Source document
_ _ _ _

Beyond the public sector

What’s the problem? Open Data Camp 6 in Aberdeen discussed how to get SMEs to publish and use open data. And session leader Prateek Buch from the DCMS said that was important.

But he also wanted to discuss the bigger issue of how public policy could support other kinds of organisation to release data as open data.

Public commons

One participant suggested that companies that benefited from public policy should release data as open data almost as a quid-pro-quo for the support they received. A participant from the oil industry said this was common in his sector, where firms had to release information after a set number of years in operation. Another suggested that companies that bought public land might be required to release information about what had happened to it.

Prateek said this pointed to an issue of public commons. If there is a public good to be derived from data, should be collected and published as open data? As an example, he discussed information about anti-microbial resistance.

This, he pointed out, is held by the NHS and the pharmaceutical industry. The Wellcome Trust and others want the pharmaceutical industry to start publishing some of its data. It is meeting resistance from a large, well funded industry; but there is clearly a public good in getting it out.

Levers

Jack Hardinges from the Open Data Institute said he had been thinking levers for encouraging non-public bodies to publish information, and identified at least four:

  • Do nothing: Uber has published its movement platform (possibly under the pressure of having it published)
  • Compel transparency through statutory accounts as part of a contractual obligation: New York has obliged Uber to share data as part of its condition of licencing
  • Compel publication to avoid the formation of natural monopolies – or to mitigate their ill effects
  • Encourage publication because there is a wider social benefit.

The problem, participants pointed out, is that while the argument is compelling, companies may respond by threatening to withdraw from a market: it is far from clear how US IT companies are going to react to the plans unveiled in the Budget to impose new taxes on them.

Also, small competitors forced to publish information might lose out to larger competitors; or be bought out by them. Or the requirement to publish information, and the cost of doing so, might act as a barrier to market entry.

To address the last point, existing schemes that require companies to collect and publish information put thresholds on the size of enterprise covered: only companies with more than 250 employees have to identify their gender pay gap, for example. However, this kind of banding can still create “cliff edge” barriers to entry – or expansion.

Unintended consequences

The session went on to discuss some of the unintended consequences of publishing and not publishing information. One participant argued that ‘allowing’ companies to hold and use sophisticated data-sets might increase inequality: by enabling them to target services on profitable sectors and areas. Others argued that publication might have the same effect: by exposing issues or enabling competitors to target the same sectors.

The session also discussed what the users of services might think of their data being published in this way [session notes are here]. Participants felt that individual users trying to remove their data from a large data set would make little difference to it; but publication might well affect the perception of the organisation in question.

_ _ _ _

Stored data
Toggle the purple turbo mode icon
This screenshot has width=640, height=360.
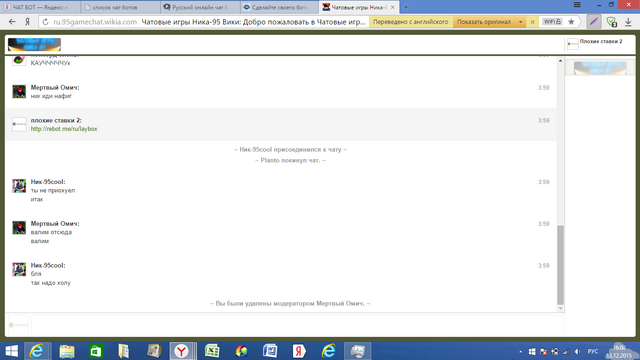pyautogui.click(x=594, y=22)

_ _ _ _

Instructions to follow
Reproduce the entire write-up on open data beyond the public sector from above, word for word.

Completed exercise
Beyond the public sector

What’s the problem? Open Data Camp 6 in Aberdeen discussed how to get SMEs to publish and use open data. And session leader Prateek Buch from the DCMS said that was important.

But he also wanted to discuss the bigger issue of how public policy could support other kinds of organisation to release data as open data.

Public commons

One participant suggested that companies that benefited from public policy should release data as open data almost as a quid-pro-quo for the support they received. A participant from the oil industry said this was common in his sector, where firms had to release information after a set number of years in operation. Another suggested that companies that bought public land might be required to release information about what had happened to it.

Prateek said this pointed to an issue of public commons. If there is a public good to be derived from data, should be collected and published as open data? As an example, he discussed information about anti-microbial resistance.

This, he pointed out, is held by the NHS and the pharmaceutical industry. The Wellcome Trust and others want the pharmaceutical industry to start publishing some of its data. It is meeting resistance from a large, well funded industry; but there is clearly a public good in getting it out.

Levers

Jack Hardinges from the Open Data Institute said he had been thinking levers for encouraging non-public bodies to publish information, and identified at least four:

  • Do nothing: Uber has published its movement platform (possibly under the pressure of having it published)
  • Compel transparency through statutory accounts as part of a contractual obligation: New York has obliged Uber to share data as part of its condition of licencing
  • Compel publication to avoid the formation of natural monopolies – or to mitigate their ill effects
  • Encourage publication because there is a wider social benefit.

The problem, participants pointed out, is that while the argument is compelling, companies may respond by threatening to withdraw from a market: it is far from clear how US IT companies are going to react to the plans unveiled in the Budget to impose new taxes on them.

Also, small competitors forced to publish information might lose out to larger competitors; or be bought out by them. Or the requirement to publish information, and the cost of doing so, might act as a barrier to market entry.

To address the last point, existing schemes that require companies to collect and publish information put thresholds on the size of enterprise covered: only companies with more than 250 employees have to identify their gender pay gap, for example. However, this kind of banding can still create “cliff edge” barriers to entry – or expansion.

Unintended consequences

The session went on to discuss some of the unintended consequences of publishing and not publishing information. One participant argued that ‘allowing’ companies to hold and use sophisticated data-sets might increase inequality: by enabling them to target services on profitable sectors and areas. Others argued that publication might have the same effect: by exposing issues or enabling competitors to target the same sectors.

The session also discussed what the users of services might think of their data being published in this way [session notes are here]. Participants felt that individual users trying to remove their data from a large data set would make little difference to it; but publication might well affect the perception of the organisation in question.